Published: 19th August 2020
'More Indian-American voters will vote Republican because of Modi-Trump bonhomie'
Despite the visa cuts and hard talk, the core base of Indian voters would not have been as affected by Trump's brand of politics because they're in a 'settled strata' in US society
Tightening H1B visas, immigration policies and a "laboured" response to the COVID pandemic will not have dented Donald Trump's re-election prospects as far as the Indian-American community is concerned, opined Professor Sreeram Sundar Chaulia, Dean, Jindal School of International Affairs.
Chaulia said during TNIE's E-Expressions, which featured former Indian Ambassador to the USA, Meera Shankar and Senior Journalist Kaveree Bamzai, "I think Indian-Americans are sitting pretty and they did not bear the brunt of Trump's harsh policies like other communities. Trump going after H1B visas did not affect naturalised Americans, and some of them may vote for him because of the Modi-Trump bonhomie and because he is against radical Islam and is ready for a big dust-up against China — perceptions matter for lay voters — so a guy who is calling them (China) names and looks like he is going to punch them in the eye will appeal to them."

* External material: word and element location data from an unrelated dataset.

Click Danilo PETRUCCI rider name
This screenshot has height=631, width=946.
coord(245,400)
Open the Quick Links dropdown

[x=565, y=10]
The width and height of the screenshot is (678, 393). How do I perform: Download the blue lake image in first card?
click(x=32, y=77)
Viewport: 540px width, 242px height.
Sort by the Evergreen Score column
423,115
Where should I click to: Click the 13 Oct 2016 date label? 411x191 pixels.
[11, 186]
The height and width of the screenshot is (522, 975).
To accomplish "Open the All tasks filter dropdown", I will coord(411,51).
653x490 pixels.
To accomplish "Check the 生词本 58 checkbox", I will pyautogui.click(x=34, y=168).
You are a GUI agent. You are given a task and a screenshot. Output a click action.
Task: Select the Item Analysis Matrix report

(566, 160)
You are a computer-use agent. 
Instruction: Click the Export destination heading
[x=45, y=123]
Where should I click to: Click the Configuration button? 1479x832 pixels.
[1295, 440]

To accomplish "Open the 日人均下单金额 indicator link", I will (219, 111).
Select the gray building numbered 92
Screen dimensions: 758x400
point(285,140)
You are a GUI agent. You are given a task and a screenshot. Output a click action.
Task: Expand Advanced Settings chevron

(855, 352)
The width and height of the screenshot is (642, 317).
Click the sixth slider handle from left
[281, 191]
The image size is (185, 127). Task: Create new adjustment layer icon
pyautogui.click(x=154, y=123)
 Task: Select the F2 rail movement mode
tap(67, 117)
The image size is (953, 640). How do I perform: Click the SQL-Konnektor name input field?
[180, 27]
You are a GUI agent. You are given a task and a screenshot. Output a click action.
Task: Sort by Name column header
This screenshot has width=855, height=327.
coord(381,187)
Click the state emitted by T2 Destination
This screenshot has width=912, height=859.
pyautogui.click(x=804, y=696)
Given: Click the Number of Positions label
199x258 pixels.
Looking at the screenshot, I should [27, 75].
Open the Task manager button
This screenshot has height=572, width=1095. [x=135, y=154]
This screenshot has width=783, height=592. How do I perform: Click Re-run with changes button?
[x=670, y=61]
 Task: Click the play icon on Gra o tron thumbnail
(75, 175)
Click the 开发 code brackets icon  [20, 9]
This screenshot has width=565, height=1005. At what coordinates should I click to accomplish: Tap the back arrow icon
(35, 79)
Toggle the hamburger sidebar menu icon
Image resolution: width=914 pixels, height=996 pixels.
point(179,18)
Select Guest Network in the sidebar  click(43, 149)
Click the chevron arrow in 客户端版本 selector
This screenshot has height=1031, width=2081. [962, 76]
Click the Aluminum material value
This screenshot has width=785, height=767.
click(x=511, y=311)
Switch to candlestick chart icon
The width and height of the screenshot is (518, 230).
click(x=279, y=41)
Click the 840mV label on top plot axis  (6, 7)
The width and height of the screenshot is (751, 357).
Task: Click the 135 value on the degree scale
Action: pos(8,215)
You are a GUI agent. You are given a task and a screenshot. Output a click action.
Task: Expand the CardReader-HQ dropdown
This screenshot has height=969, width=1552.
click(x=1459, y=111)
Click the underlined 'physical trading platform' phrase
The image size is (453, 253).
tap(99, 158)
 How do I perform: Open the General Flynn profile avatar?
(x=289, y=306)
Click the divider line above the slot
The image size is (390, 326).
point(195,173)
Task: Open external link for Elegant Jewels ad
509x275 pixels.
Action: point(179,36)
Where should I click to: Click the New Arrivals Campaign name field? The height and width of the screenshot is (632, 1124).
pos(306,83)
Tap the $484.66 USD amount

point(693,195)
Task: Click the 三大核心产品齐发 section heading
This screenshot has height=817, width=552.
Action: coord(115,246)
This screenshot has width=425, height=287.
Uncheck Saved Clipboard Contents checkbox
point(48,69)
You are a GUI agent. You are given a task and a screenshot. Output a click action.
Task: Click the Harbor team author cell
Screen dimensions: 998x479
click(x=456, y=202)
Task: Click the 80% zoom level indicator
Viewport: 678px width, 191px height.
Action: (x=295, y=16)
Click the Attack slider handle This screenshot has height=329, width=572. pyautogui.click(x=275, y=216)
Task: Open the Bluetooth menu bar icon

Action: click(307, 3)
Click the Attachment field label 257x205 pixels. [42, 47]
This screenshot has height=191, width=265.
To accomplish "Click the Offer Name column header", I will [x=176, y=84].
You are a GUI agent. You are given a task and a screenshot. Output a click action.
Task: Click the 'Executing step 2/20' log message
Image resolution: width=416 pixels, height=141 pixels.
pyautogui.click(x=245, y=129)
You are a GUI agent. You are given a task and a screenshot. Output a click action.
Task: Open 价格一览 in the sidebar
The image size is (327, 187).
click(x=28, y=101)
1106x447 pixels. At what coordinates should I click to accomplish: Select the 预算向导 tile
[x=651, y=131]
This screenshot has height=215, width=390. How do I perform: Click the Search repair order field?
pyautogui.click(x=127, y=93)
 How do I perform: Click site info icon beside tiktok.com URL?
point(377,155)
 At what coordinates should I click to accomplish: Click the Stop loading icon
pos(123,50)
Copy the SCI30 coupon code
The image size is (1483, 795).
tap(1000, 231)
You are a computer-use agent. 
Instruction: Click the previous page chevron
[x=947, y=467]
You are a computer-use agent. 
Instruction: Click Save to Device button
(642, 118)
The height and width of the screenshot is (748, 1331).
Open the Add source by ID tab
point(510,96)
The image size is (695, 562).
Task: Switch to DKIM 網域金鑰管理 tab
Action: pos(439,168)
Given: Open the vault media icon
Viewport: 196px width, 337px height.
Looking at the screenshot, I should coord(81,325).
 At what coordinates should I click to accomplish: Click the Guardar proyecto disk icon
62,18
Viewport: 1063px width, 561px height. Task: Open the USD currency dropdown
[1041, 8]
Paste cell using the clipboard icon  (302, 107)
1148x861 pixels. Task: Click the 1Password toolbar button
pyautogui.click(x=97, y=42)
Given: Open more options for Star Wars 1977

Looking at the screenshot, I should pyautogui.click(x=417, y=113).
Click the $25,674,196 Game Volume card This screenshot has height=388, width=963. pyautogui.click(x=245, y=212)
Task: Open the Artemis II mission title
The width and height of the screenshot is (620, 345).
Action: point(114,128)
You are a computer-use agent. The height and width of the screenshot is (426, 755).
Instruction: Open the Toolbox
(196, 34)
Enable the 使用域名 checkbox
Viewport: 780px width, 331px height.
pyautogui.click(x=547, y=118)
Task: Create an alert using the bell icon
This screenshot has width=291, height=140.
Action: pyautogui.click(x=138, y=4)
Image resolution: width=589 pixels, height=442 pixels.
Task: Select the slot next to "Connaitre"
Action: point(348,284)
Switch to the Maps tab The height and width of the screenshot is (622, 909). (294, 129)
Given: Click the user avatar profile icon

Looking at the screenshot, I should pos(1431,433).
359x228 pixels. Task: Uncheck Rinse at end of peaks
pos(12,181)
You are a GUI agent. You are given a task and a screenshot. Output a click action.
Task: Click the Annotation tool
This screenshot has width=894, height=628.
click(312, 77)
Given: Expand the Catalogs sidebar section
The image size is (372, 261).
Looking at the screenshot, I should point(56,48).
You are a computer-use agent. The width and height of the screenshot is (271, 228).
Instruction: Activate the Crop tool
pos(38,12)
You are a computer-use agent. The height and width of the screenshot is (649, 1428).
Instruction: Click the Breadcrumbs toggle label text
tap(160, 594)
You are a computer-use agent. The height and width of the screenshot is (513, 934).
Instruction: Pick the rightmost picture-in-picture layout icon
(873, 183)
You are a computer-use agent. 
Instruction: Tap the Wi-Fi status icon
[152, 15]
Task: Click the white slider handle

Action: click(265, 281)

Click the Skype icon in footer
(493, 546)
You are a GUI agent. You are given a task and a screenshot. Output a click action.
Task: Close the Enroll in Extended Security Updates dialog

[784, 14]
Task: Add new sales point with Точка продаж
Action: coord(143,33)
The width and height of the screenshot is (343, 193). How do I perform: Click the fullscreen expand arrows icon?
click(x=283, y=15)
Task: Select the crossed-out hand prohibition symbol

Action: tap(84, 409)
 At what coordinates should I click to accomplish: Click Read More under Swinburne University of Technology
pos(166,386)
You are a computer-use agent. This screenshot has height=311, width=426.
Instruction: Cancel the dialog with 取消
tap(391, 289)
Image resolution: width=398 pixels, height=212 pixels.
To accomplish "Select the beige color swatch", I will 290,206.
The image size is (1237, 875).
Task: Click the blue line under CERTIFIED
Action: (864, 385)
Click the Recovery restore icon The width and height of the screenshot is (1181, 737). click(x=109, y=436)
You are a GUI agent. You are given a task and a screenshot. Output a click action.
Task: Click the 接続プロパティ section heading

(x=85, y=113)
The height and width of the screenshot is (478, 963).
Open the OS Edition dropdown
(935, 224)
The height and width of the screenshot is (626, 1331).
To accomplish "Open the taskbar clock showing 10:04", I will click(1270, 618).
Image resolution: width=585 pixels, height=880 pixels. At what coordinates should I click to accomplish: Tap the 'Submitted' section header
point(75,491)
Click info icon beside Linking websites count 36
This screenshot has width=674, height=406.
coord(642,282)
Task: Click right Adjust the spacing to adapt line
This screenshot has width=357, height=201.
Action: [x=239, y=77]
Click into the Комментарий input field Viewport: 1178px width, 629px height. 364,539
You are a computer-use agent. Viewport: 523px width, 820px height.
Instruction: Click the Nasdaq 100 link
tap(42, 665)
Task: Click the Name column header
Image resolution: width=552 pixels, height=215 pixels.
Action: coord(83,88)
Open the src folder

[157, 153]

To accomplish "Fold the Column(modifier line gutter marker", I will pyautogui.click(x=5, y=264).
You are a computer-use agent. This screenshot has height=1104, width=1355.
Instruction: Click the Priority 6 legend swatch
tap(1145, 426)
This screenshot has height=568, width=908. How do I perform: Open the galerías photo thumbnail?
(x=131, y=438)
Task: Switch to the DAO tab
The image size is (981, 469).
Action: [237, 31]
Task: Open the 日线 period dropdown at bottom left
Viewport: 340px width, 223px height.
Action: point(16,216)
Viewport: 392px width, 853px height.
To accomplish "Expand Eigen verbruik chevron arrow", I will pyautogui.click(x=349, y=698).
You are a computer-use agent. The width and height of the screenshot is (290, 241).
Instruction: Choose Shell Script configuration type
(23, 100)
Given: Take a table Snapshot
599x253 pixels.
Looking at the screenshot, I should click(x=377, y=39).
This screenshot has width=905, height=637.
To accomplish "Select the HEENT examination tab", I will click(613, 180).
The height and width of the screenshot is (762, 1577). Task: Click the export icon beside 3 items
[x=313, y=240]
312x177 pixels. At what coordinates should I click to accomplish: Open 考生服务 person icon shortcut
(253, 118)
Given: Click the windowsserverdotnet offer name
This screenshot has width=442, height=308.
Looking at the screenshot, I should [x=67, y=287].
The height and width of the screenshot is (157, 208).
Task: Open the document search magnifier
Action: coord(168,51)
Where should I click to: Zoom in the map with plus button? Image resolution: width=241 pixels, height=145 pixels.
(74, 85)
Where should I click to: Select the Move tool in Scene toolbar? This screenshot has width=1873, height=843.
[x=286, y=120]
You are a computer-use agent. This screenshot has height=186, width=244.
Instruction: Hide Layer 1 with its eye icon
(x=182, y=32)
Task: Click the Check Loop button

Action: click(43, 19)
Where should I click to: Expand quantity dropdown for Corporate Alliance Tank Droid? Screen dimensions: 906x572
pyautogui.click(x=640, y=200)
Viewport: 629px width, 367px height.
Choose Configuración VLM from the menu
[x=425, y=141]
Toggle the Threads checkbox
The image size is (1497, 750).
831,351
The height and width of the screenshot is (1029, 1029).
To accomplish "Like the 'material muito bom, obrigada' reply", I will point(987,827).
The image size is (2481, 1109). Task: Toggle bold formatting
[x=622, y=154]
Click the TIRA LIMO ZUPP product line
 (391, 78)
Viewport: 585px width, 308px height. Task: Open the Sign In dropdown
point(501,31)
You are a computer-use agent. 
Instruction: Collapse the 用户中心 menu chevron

The Modi-Trump bonhomie, which has grown in proportions of magnitude from the packed stadium in Motera, Gujarat to the overflowing NRG Football Stadium in Houston, Texas, has accentuated a relationship that almost no Indian Prime Minister has shared with a US President, whether sitting or former. Expected to play a large part in the way Indian diaspora votes in the upcoming polls, Shankar explained that this relationship did not start off 'peachy'. "The first meeting Modi held in the USA at Madison Square Garden was during Obama's time and we must not forget that he had a good relationship and had built a good equation with Obama in the early period of his tenure. In fact, initially, he had to face some hostility from Trump and some getting around and getting over because he was seen as being too close to Obama. So the relationship has seen a fair bit and there is a certain steadying factor to it which is our strategic convergence and a comfort level because there is no fundamental conflict."
Meera Shankar, who was the ambassador from 2009-2011, also pointed out that though Democratic Presidential candidate Joe Biden's numbers were ahead of Trump's, the margins were very slim, "Biden is ahead in some of the swing states but the margin is very slim. Which way they will go is undecided. Trump's own approval rating has remained steady and he has neither been able to increase it nor has it decreased very significantly. Which means his constituencies are rock solid," she explained.
They were speaking during TNIE's E-Expressions | (Pic: TNIE)
While it is established that Indian-Americans have always voted Democratic, and both speakers acceded that the Democrats were likely to "poll higher than the Republicans among the Indian diaspora," they believed that the addition of Kamala Harris to the Biden ticket is being keenly watched. Shankar called the move 'historic', "Kamala Harris being on the Biden ticket is historic because she is a woman and she is a woman of colour and this has energised the campaign from an 'anything but Trump' state. Polls suggest that between 52-54% of the American people feel that she is ready to be the President."
"Traditionally, Indian-Americans have heavily leant Democratic," explained Chaulia, adding, "One hears that Trump's campaign is targetting Hindus and 1.3 million voters is no small number. Both parties are going to vie for them especially in places like Ohia where it will be touch-and-go. Indians will be very valorised. I don't expect many of them to vote Democratic, though Kamala Harris may be an added attraction."
Having dealt with Joe Biden when he served as Barack Obama's Vice-President, Shankar pointed out that one thing that worked in his favour was his positive attitude towards India, "He was extremely congenial. He is known to be very honest. He is blue-collar and appeals to the working-class American. He is extremely cordial and when I met him for the second time at a somewhat large conference, he said, 'Madam Ambassador you are the most important person in the room' and I said 'Thank you Mr Vice-President, it's very gracious of you to say it because it's not true' and he laughed. He's had long experience in foreign policy and a positive attitude towards India. You'll never get the unfiltered responses of President Trump. There will be more predictability and a more cautious and mainstream (approach)," she recalled.
But both of them agreed that you simply cannot rule President Trump out. Chaulia summarised it thus, "Trump is like a street brawler and Biden doesn't have that capacity. He will use race, immigration, lots of China-bashing and the kid gloves are off. He will play on emotions more viscerally. He will use the majoritarian sentiment against Harris and this will repel White, right of centre voters. If you are a rational voter, obviously you will go for Biden. If there was an election today, the Democrats will win. But three months is a lifetime in politics. America is in a great depression today and there could be more racial violence. Somehow, the decency and sophistication and the elite approach of the Biden-Harris ticket may not work."